In 2013, manufacturing entrepreneurship grew at its fastest pace in 20 years, Miller said. That’s due in part to new technological advances, such as 3-D printers and digital production, which lower the cost of manufacturing and reduce the time required to make prototypes and commercialize new items.
“Manufacturing is inextricably linked to our country’s ability to innovate, and therefore linked to our future economic growth potential,” Miller said. “We like to say manufacturing punches above its weight.”
As of 2012, the largest group of California manufacturing jobs were those producing semiconductors and other electronic components. The cluster, largely in Northern California, accounts for more than 7% of the state’s manufacturing jobs, according to the LAEDC report.
Southern California hosts the second-largest category of workers, which makes navigational and control instruments for aerospace companies, according to the LAEDC report. That sector claims a 6.6% share of state manufacturing employment.
Overall, the lower half of the state accounts for two-thirds of total manufacturing employment in the state, with more than 814,000 workers.
In May, the U.S. Commerce Department announced that Southern California would be one of the first dozen U.S. regions to receive federal support to lure more manufacturers. The program will try to increase local manufacturing capacity by luring private investment and boosting exports.
Participants will have access to experts in 11 federal agencies and $1.3 billion in funding.
Los Angeles County had more than 365,500 manufacturing jobs in 2012, making up 9.2% of total countywide employment and nearly 30% of all manufacturing jobs across the state. As a producer, the region is most competitive in the fashion and aerospace industries.
But as California’s economy diversifies, manufacturing is becoming a less dominant part of the state’s economic identity.
Manufacturing now accounts for 10.7% of the total value of all goods and services produced in the state, compared with 11.6% in 1990.

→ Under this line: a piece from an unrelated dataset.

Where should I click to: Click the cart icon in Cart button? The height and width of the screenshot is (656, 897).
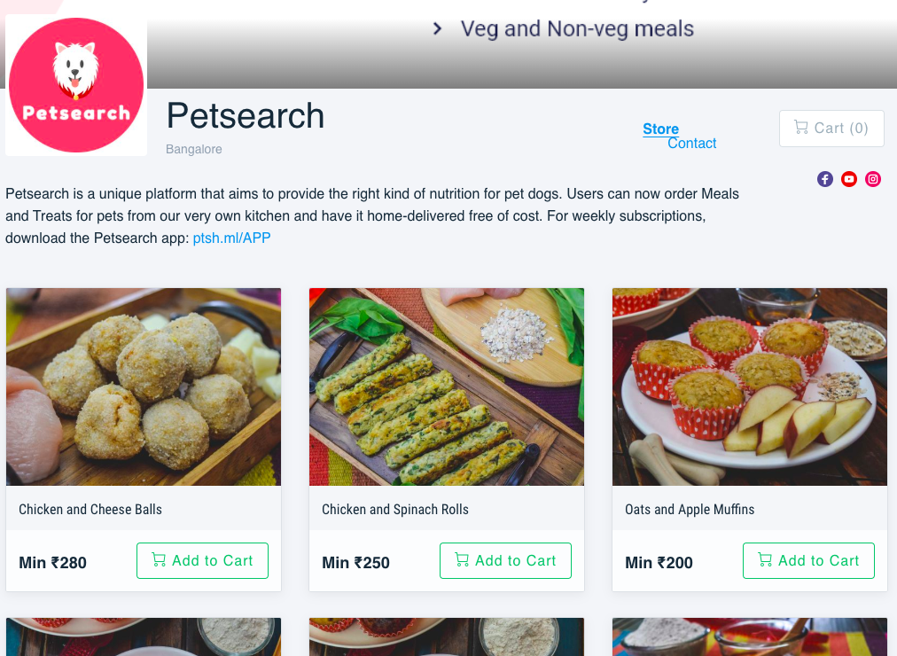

The sector suffered more intensely during the recession and recovered more slowly than many other sectors of the state economy. Employment in other California industries soared 22.5% since 1990 as the measure sank for manufacturers.
Most of the manual labor that was used to create high-volume, low-margin products has shifted abroad, said Jim Watson, president of California Manufacturing Technology Consulting. The nonprofit consulting firm in Torrance commissioned the LAEDC research.
“As technology begins to increase productivity and innovation begins to take hold, you’ll begin to see some manufacturing growth, which will lead to some jobs,” he said. “But I don’t believe that many of the jobs that have been lost are going to come back, and if they do, they won’t be the same kinds of jobs.”